Nick Ferrari Gets Tough On Cabinet Minister Over Go Home Vans
17 April 2018, 11:14
The government has issued an apology after it emerged that some people who arrived from Commonwealth countries as children are now incorrectly identified as illegal immigrants. Nick Ferrari gave the Cabinet Office Minister David Lidington a hard time over his party's tough stance on immigration.
Home Secretary Amber Rudd has apologised for the "appalling" way in which some of the Windrush generation have been treated, saying that the Home Office had "lost sight of individuals" and become "too concerned with policy".
She announced a new unit to help people establish their right to remain in the UK, and that fees for new documentation will be waived as many of the Windrush generation who arrived on their parents' documentation have never formally applied for British citizenship or a passport.
Cases have emerged of people who have lost their jobs, as well as health and benefits despite paying tax and National Insurance contributions for decades.

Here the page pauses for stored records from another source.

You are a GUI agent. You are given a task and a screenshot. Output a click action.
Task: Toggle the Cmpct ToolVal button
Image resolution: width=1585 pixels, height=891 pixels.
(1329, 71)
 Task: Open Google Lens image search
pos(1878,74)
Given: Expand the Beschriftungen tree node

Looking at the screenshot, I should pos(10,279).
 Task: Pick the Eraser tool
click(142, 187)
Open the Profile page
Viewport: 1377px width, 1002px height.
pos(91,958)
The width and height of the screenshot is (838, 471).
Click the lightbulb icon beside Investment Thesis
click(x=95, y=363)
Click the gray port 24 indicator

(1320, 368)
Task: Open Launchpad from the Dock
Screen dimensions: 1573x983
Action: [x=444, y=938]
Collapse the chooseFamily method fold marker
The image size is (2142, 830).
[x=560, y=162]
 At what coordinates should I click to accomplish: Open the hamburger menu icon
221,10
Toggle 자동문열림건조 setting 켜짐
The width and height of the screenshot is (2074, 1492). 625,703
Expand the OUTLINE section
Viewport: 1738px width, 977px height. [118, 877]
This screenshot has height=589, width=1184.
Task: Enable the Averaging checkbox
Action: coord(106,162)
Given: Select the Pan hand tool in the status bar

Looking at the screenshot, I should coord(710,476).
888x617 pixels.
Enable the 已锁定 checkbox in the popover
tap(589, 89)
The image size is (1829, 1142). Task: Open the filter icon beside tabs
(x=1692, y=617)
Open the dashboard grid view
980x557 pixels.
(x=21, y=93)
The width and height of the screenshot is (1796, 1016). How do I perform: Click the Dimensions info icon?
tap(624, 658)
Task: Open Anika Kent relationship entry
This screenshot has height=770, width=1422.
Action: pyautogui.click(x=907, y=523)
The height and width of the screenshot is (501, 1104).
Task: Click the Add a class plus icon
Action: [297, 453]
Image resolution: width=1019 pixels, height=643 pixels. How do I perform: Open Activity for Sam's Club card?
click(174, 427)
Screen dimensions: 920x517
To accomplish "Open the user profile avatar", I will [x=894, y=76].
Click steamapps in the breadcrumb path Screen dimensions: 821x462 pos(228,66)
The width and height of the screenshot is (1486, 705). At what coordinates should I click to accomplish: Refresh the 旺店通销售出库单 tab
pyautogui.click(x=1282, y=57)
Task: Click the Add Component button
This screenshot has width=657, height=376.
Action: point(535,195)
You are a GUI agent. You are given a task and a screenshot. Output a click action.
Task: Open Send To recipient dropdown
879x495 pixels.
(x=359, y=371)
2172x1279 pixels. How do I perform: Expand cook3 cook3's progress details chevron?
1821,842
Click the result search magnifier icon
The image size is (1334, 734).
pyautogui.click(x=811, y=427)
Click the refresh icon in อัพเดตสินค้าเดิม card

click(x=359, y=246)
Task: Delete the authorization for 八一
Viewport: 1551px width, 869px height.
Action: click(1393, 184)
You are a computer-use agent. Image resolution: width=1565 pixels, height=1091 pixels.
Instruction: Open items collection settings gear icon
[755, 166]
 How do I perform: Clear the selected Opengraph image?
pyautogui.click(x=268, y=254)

Nick Ferrari put the issue to the Cabinet Office Minister, asking: "What the hell's gone wrong?"
David Lidington struggled to say that there was a mishandling of the case before outlining the government's plan to put things right.
He told Nick Ferrari that "something went badly wrong" but it was right that the UK takes a "tough line" against anybody who overstay visas, commit serious crimes, or come illegally.
“We’ve got no evidence of anybody having been deported," he said.
“Clearly if we were to find that there have been cases of that kind then we’d want to put that injustice right.
“But at the moment we’ve had no evidence of those cases brought to the government’s attention.”
But Nick reminded him of the 'Go Home' vans the Home Office commissioned in 2013.
"I'll remind you of the text: 'In the UK illegally? Go home or face arrest.'
"There's nothing about overstaying your visa there, you could be referring to Windrush," he said.
"No, because the people that we're talking about have a right given by an act of Parliament" Mr Lidington replied.
"But you can agree it was a mistake, Mr Lidington?"
"What happened five years ago, happened five years ago."